TopCoder problem "ParenReduction" used in SRM 224 (Division II Level Three)

Problem Statement


In mathematics, we don't bother to parenthesize every expression. For example, we write "a*b+c*d" instead of "((a*b)+(c*d))". To make sense of unparenthesized expressions, we depend on two ideas: precedence and associativity. For this problem, we will only consider the operations of exponentiation ('^'), multiplication ('*'), division ('/'), addition ('+'), and subtraction ('-').

There are three levels of precedence. Exponentiation has the highest precedence, multiplication and division have the middle level of precedence, and addition and subtraction have the lowest level of precedence. Unless overridden by parentheses, an operator with a higher level of precedence is executed before an operator with a lower level of precedence. For example, "a+b*c" means "a+(b*c)", and "d^e/f" means "(d^e)/f".

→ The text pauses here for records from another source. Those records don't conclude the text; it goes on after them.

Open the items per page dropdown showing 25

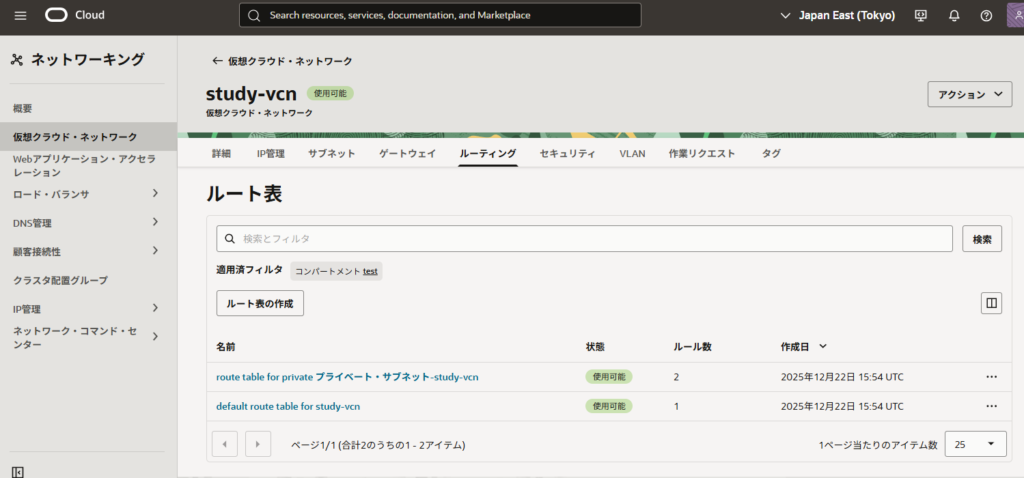[x=975, y=444]
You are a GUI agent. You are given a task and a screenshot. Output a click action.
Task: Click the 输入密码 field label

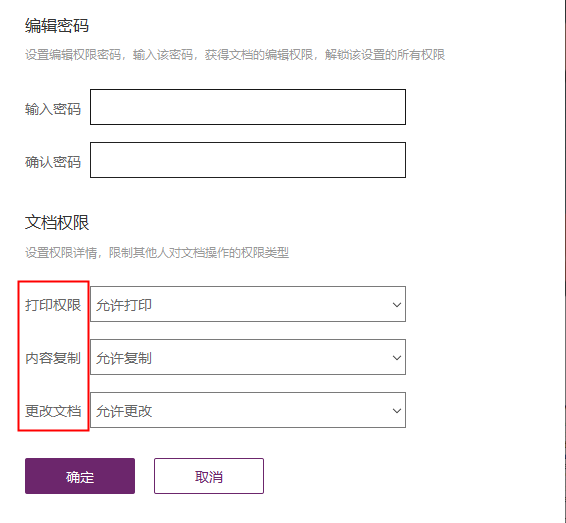coord(53,109)
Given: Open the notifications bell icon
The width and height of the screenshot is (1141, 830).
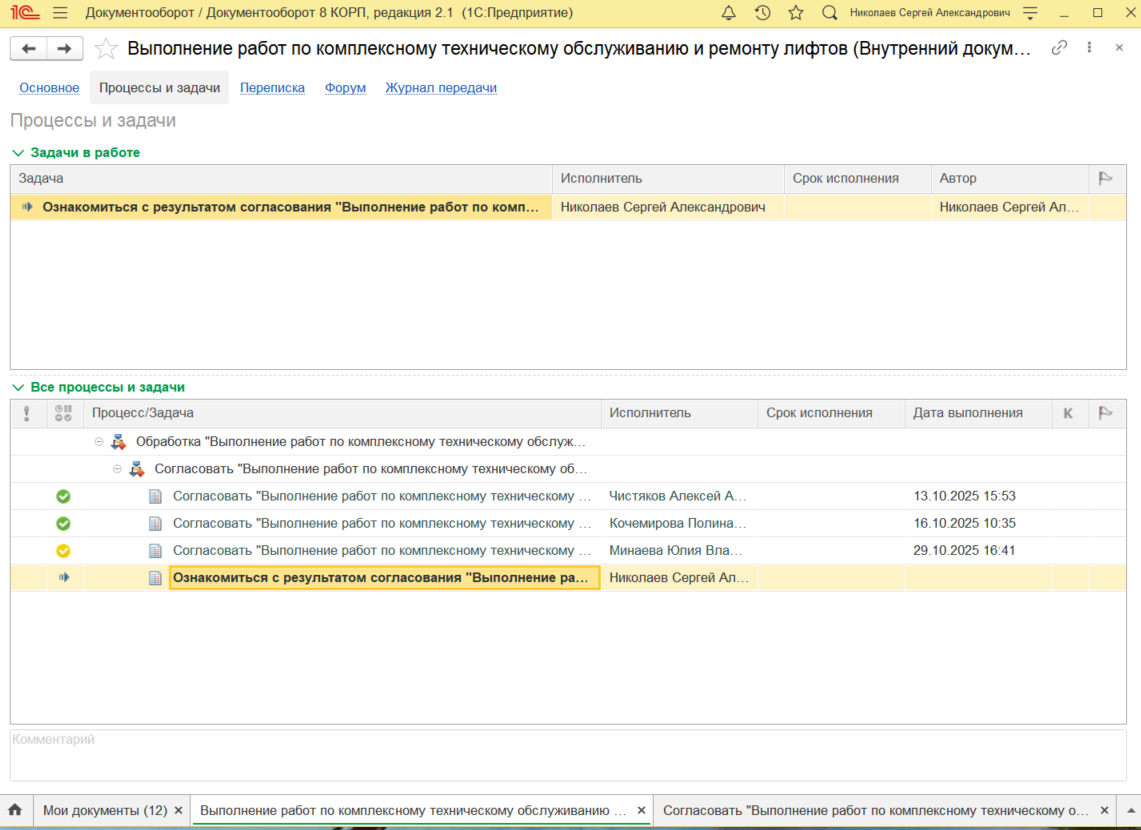Looking at the screenshot, I should (x=728, y=12).
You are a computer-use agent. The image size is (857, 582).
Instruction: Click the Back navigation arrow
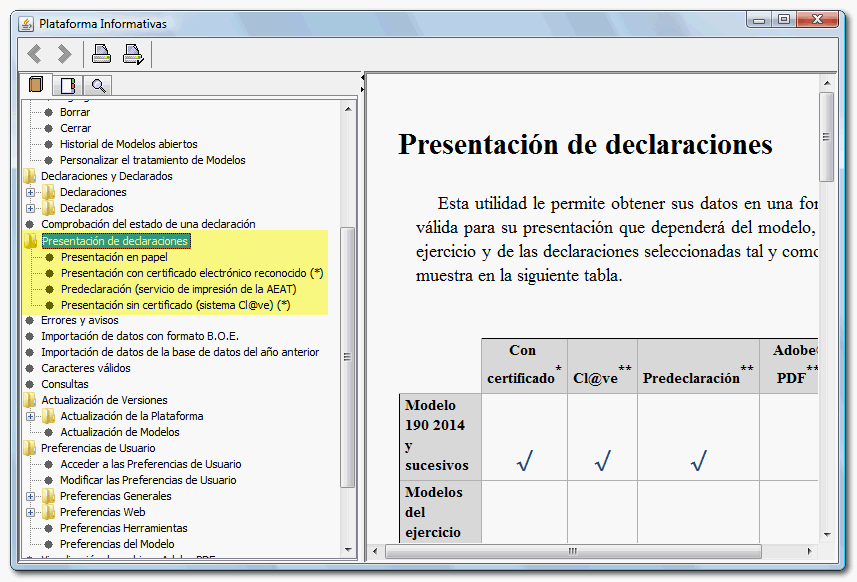pos(34,54)
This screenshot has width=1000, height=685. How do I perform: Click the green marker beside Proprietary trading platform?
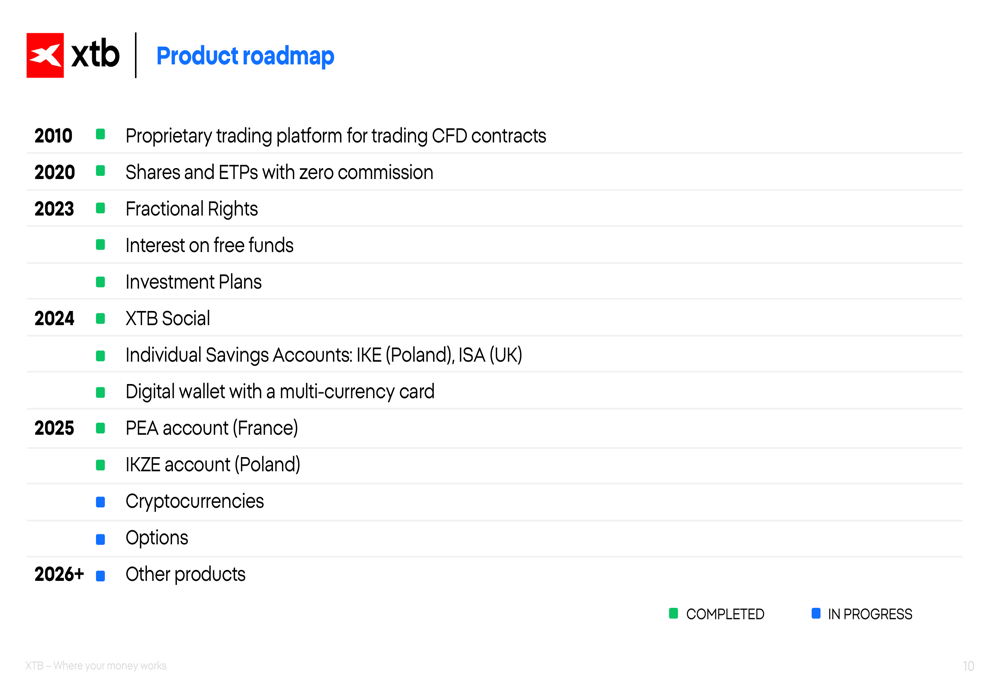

The order of execution among unparenthesized operators at the same level of precedence is determined by associativity. Exponentiation is right associative, meaning that, when there are several exponentiation operators, the rightmost is executed first. For example, "a^b^c" means "a^(b^c)". Division and subtraction are left associative, meaning that, when there are several divisions or several subtractions, the leftmost is executed first. For example, "a-b-c" means "(a-b)-c". Multiplication and addition are associative, meaning that, when there are several multiplication operators or several addition operators, it doesn't matter which one is executed first. For example, "a*b*c" can mean either "(a*b)*c" or "a*(b*c)" because the two parenthesizations are equivalent.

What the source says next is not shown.